··· Document section ···

The bar chart shows mean metric values with error bars spanning one standard deviation. Labels on the bars give exact values. The models are ordered by rank, so the best performer appears at the top.
You can pass pre-fitted model objects instead of formulas if your
models require non-standard fitting procedures. In that case, omit
fit_fun and let borg_compare_models() call
each model’s own predict() method on the test folds.
Classical prediction intervals assume a parametric noise distribution (usually Gaussian) and rely on asymptotic theory. Conformal prediction produces distribution-free intervals with finite-sample coverage guarantees: if you request 90% intervals, at least 90% of future observations will fall inside them, with no distributional assumptions required. The only assumption is exchangeability.
Spatial data violates exchangeability. Nearby observations are more
similar than distant ones, so residuals computed on a random calibration
set underestimate the true prediction error at new locations.
borg_conformal() fixes this by computing nonconformity
scores from spatially blocked calibration residuals. Because the
calibration residuals come from predictions on held-out spatial blocks,
they reflect the model’s actual error on genuinely separated data.
conf <- borg_conformal(
model = model,
data = d,
target = "y.1",
coords = c("x", "y"),
alpha = 0.10, # 90% intervals
method = "split"
)
conf
#> BORG Conformal Prediction
#> Method: split
#> Nominal coverage: 90%
#> Empirical coverage: 90.3%
#> Calibration scores: 140
#> Interval half-width (q_hat): 2.6015
#> Predictions: 300
#> Mean width: 5.2031 | Median: 5.2031The print method reports the nominal and empirical coverage, the number of calibration scores, the interval half-width (the conformal quantile q-hat), and summary statistics of the interval widths. Should the empirical coverage fall substantially below the nominal level, the spatial blocking was too coarse or the model’s errors are spatially heterogeneous.
Three conformal methods are available. "split" divides
the data into training and calibration blocks, computes scores on the
calibration blocks, and generates intervals. It is fast but uses only
part of the data. "block_jackknife" refits the model
leaving out each block in turn, producing more calibration scores at the
cost of repeated model fitting. "block_cv" uses residuals
from pre-computed blocked CV folds, which is the most natural
integration with the rest of the BORG pipeline.
conf_cv <- borg_conformal(
model = model,
data = d,
target = "y.1",
coords = c("x", "y"),
alpha = 0.10,
method = "block_cv",
folds = cv
)
conf_cv
#> BORG Conformal Prediction
#> Method: block_cv
#> Nominal coverage: 90%
#> Empirical coverage: 90.3%
#> Calibration scores: 300
#> Interval half-width (q_hat): 2.6014
#> Predictions: 300
#> Mean width: 5.2027 | Median: 5.2027The autoplot() method offers two views. The default
shows prediction intervals sorted by predicted value, which makes it
easy to spot whether interval width varies systematically with the
prediction magnitude.

··· Data extracts ···

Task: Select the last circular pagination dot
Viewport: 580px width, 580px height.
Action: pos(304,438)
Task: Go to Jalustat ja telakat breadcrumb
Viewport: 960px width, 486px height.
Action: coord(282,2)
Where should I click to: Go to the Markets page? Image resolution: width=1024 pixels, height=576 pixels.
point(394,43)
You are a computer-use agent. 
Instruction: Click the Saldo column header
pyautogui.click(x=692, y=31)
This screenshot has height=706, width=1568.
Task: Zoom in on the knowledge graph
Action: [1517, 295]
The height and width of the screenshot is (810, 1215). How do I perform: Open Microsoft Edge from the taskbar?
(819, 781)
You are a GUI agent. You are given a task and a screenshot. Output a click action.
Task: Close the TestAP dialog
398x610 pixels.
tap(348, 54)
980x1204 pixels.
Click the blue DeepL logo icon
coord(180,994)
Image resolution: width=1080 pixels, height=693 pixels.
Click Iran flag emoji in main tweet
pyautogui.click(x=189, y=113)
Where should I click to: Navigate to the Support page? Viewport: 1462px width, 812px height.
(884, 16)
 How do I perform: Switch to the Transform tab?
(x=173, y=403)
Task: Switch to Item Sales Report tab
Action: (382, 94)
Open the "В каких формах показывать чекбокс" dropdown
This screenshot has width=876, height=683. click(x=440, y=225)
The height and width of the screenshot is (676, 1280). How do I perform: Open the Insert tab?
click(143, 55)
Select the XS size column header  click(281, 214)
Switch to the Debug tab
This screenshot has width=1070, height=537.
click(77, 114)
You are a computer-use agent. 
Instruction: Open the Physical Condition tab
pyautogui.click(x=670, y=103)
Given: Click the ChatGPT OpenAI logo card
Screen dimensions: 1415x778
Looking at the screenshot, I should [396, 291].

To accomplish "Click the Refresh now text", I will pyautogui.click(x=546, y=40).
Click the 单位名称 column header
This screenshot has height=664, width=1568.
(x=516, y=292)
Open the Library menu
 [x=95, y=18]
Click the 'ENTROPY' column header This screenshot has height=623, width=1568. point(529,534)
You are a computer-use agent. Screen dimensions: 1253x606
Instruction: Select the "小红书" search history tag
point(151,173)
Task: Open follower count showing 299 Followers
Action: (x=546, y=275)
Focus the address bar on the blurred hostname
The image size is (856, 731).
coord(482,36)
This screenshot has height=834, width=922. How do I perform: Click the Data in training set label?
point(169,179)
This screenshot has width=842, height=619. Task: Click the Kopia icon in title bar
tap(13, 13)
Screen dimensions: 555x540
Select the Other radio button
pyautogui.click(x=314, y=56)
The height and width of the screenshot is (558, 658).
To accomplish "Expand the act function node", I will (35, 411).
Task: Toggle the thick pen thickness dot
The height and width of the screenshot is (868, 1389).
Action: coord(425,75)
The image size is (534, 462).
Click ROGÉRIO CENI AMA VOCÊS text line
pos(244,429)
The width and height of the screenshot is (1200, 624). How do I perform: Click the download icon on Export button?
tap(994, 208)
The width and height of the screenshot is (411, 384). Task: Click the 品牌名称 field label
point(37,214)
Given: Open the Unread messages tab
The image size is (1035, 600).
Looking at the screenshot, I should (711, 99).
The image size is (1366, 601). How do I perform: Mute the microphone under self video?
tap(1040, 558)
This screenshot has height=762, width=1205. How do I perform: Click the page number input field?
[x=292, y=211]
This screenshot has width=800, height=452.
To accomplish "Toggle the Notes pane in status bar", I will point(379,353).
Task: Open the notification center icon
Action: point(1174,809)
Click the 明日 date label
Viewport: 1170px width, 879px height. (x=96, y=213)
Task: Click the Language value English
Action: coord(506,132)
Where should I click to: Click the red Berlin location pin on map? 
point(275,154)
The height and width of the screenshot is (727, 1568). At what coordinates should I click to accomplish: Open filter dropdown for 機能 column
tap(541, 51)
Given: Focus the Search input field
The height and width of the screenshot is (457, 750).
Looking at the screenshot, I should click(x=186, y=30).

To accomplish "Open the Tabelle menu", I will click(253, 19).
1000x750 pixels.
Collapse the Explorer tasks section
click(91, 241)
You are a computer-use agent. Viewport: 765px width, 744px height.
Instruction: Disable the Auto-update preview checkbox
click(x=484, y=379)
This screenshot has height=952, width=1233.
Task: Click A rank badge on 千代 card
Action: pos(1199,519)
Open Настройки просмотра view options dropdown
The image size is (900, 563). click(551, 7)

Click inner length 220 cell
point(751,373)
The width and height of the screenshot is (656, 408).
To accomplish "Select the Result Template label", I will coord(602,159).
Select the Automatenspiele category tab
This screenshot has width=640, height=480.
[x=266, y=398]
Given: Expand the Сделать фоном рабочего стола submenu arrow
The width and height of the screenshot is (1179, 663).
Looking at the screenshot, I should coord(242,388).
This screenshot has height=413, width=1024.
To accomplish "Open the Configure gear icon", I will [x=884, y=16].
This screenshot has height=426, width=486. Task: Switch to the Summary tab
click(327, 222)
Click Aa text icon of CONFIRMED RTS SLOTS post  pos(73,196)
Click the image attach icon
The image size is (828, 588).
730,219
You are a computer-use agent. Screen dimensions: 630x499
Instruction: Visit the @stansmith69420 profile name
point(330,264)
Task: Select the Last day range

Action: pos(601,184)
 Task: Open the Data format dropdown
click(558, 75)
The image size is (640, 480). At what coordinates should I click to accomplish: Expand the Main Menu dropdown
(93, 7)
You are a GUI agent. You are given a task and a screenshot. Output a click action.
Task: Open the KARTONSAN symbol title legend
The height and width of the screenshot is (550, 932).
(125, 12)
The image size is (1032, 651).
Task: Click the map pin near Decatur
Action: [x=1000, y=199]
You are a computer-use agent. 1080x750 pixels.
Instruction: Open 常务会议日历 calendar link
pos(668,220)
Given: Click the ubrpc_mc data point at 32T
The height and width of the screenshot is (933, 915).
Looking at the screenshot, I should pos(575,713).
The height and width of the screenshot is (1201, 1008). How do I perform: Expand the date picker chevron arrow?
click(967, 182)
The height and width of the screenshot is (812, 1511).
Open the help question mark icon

···

In the conformal prediction text, list every argument name passed to borg_conformal() in the call that sets method to "block_cv". Work only from the conformal prediction text and ignore the rows.

Response area. model, data, target, coords, alpha, method, folds